No doubt, to his oldest daughter’s pure delight. “She’s going into third-grade in the fall here in the district,” he tells me and, like my own 8-year-old daughter, she loves making Rainbow Loom bracelets! He’s also got a rising second-grader and one coming into Pre-K. He’s deservedly proud of them all and, I suspect, they of him. He tells me he thinks of the kids at the school as extended family and says they reciprocate in kind. “Honestly,” he says, “I couldn’t ask for a better place to work or for better co-workers. It’s really like a second family here.” After our conversation, I think about Chris and the role he plays in the education of the community’s children. It’s no small thing to have a school clean and ready every morning for more than 500 students, faculty, and staff, and for them to know— with confidence— that the shine on the floors or the gleam of the sanitized surfaces in the restrooms reflect a kind of pride that we may not often consider, but wouldn’t want to be without.

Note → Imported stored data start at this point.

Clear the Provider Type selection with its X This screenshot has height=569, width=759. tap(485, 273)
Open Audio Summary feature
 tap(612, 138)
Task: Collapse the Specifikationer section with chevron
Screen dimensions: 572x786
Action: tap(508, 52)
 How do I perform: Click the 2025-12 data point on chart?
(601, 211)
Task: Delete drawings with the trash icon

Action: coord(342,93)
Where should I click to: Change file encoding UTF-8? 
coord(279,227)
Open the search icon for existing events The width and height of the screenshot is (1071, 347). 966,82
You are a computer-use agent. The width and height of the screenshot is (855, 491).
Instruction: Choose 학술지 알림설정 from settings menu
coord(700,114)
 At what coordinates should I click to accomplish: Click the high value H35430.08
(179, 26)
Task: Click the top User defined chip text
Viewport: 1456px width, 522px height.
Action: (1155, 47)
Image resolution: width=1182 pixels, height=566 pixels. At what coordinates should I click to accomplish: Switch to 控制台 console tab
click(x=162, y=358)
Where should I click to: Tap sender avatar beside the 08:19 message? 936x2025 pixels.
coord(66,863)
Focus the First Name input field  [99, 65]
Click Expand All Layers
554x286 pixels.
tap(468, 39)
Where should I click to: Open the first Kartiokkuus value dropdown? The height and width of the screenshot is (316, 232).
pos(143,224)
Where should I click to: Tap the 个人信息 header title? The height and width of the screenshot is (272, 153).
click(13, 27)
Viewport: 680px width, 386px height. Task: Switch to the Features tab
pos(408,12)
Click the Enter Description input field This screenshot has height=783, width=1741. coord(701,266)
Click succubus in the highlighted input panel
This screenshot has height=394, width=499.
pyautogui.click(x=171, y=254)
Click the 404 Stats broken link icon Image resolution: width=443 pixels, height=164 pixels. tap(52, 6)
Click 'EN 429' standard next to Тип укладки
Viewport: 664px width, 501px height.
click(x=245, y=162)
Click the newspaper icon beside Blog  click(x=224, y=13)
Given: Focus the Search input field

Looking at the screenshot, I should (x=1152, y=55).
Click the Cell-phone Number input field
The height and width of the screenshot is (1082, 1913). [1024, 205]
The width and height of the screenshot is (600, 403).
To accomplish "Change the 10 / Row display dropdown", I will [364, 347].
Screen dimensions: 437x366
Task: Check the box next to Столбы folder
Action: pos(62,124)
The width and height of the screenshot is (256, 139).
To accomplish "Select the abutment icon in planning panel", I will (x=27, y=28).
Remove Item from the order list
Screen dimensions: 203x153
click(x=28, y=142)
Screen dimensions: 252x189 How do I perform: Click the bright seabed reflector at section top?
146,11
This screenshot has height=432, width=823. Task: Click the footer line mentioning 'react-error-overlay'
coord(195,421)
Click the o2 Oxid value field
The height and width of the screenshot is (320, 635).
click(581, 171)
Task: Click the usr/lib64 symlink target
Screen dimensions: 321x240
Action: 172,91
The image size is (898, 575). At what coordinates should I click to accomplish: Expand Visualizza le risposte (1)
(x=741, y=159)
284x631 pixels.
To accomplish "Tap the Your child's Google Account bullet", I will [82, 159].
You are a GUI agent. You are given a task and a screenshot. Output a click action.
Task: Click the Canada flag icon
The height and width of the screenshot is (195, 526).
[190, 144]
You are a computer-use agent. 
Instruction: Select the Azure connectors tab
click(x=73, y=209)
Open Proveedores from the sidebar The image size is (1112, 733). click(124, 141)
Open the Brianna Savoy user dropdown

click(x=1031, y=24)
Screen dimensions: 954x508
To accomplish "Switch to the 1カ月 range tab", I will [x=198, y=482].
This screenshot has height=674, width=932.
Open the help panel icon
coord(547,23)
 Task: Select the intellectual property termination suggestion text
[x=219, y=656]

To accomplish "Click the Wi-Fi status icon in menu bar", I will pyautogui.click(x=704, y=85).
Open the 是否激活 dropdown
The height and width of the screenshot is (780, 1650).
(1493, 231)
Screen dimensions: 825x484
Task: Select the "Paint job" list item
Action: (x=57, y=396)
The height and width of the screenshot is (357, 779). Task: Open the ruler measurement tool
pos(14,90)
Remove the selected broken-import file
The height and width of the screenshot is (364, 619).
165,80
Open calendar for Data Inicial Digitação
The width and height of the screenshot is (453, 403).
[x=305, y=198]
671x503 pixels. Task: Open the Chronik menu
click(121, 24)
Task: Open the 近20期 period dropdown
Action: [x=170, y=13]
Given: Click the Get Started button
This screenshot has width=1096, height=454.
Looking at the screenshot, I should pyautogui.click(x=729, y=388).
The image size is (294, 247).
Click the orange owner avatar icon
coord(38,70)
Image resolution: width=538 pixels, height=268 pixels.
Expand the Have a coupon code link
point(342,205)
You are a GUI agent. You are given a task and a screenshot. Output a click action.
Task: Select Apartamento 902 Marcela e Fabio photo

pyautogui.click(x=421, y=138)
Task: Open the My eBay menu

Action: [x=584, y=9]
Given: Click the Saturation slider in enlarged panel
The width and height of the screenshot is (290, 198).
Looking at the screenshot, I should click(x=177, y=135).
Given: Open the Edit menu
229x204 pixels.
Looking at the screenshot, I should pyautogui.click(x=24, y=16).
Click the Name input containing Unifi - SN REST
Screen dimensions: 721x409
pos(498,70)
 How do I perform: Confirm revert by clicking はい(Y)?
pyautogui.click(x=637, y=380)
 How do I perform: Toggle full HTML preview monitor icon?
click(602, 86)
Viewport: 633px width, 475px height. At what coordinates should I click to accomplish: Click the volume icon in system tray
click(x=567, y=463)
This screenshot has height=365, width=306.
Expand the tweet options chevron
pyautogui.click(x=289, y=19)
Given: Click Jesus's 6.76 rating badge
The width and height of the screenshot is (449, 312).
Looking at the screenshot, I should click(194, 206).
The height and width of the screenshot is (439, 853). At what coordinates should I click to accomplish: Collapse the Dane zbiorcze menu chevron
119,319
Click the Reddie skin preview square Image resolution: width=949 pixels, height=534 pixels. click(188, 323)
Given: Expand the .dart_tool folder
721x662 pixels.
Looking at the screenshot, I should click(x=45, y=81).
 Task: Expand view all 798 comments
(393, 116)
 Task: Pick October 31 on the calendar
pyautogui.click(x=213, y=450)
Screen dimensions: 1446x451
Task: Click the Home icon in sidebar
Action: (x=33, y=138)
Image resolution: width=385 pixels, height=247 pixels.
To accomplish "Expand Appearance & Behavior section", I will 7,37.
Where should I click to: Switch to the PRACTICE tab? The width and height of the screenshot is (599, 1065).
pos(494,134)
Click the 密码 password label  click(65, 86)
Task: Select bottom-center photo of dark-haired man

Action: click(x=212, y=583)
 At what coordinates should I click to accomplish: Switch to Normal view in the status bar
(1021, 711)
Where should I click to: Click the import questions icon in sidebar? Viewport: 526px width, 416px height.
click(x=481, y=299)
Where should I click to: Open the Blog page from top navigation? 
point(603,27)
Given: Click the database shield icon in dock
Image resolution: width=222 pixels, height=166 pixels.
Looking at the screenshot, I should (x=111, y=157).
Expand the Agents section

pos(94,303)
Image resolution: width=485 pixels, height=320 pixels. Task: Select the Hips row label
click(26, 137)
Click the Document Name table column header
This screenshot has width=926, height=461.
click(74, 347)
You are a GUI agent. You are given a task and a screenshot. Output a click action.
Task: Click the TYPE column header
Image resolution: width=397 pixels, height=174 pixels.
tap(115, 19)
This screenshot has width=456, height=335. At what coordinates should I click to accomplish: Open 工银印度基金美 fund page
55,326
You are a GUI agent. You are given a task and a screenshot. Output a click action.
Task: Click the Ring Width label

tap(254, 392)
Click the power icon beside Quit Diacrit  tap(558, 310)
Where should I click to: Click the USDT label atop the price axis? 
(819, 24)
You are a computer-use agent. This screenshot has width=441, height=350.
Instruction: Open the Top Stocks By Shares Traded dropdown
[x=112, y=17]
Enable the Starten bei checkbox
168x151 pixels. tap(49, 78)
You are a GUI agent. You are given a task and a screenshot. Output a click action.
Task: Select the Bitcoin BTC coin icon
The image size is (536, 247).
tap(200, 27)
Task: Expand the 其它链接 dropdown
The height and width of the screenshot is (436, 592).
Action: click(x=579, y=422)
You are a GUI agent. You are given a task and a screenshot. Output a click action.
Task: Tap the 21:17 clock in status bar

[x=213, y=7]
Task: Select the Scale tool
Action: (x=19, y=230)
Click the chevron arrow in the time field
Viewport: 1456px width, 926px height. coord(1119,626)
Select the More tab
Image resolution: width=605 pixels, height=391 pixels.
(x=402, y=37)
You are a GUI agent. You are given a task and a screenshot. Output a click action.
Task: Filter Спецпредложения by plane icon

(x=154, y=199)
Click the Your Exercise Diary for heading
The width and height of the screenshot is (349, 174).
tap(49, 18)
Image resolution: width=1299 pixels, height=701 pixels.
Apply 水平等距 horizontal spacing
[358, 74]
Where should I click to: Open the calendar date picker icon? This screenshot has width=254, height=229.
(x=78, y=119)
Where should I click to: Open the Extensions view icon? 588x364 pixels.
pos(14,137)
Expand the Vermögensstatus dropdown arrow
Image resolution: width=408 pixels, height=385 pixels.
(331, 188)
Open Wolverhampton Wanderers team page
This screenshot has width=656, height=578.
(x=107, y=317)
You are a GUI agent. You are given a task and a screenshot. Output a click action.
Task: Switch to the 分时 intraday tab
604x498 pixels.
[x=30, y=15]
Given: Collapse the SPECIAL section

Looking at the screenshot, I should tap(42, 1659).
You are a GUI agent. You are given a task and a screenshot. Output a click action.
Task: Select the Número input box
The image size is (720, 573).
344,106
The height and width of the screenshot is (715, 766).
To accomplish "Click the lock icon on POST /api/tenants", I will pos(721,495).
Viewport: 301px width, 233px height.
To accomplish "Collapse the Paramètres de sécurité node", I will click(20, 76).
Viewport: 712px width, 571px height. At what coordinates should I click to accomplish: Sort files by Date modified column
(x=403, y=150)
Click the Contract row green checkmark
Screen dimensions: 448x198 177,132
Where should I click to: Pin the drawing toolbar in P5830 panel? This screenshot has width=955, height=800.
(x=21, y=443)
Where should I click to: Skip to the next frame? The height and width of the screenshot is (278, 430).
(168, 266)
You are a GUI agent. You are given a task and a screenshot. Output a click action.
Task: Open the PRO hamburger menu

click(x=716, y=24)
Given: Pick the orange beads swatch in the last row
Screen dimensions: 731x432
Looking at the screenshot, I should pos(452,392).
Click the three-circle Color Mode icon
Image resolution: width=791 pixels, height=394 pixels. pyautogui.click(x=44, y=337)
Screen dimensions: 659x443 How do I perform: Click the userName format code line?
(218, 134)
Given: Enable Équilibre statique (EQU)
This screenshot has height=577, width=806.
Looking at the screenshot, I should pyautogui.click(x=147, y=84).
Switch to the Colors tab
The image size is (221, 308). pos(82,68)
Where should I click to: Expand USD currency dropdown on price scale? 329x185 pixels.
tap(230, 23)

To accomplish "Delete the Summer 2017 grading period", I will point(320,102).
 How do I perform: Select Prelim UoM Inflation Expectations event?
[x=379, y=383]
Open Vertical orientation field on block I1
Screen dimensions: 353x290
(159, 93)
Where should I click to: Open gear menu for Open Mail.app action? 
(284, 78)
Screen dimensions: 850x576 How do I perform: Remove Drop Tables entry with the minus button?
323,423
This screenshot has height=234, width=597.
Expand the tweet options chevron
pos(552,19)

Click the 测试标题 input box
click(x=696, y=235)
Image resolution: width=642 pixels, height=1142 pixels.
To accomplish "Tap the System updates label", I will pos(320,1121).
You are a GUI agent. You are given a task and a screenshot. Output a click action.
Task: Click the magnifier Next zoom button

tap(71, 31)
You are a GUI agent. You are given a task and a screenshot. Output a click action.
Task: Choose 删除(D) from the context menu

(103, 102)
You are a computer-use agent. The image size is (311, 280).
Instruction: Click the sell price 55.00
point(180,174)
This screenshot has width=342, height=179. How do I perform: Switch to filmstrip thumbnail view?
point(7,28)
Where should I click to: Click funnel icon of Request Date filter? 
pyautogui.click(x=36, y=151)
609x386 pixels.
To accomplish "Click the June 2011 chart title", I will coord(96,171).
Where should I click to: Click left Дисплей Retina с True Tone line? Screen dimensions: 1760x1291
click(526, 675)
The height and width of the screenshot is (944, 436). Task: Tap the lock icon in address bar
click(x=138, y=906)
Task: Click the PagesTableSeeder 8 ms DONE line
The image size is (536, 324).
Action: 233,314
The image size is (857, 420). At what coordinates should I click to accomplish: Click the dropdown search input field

As Chris and I are chit-chatting about the school community, he tells me what a thrill it is to see the kids succeed, whether it’s an academic thing, a big win on the field, court, or mats, or special recognition of the neighboring OKAW Area Vocational Center. Chris feels very much connected, and when I tell him how much I enjoyed chatting with a couple of the wrestlers earlier, he quickly points out to me that “Hardly ever does a year pass when we don’t wind up in the State Tournament.” I knew about the success of the wrestling program. In another lifetime, as a Pinckneyville Panther, I was a 119 pound victim of it. No, it was that word, ‘we,’ that caught my attention. As with virtually everyone else I’ve met in this school community, Chris sees himself every bit as much a part of #vandalpride as anyone else. And, when I realized that, it was pretty easy to see why those floors shine as brightly as they do.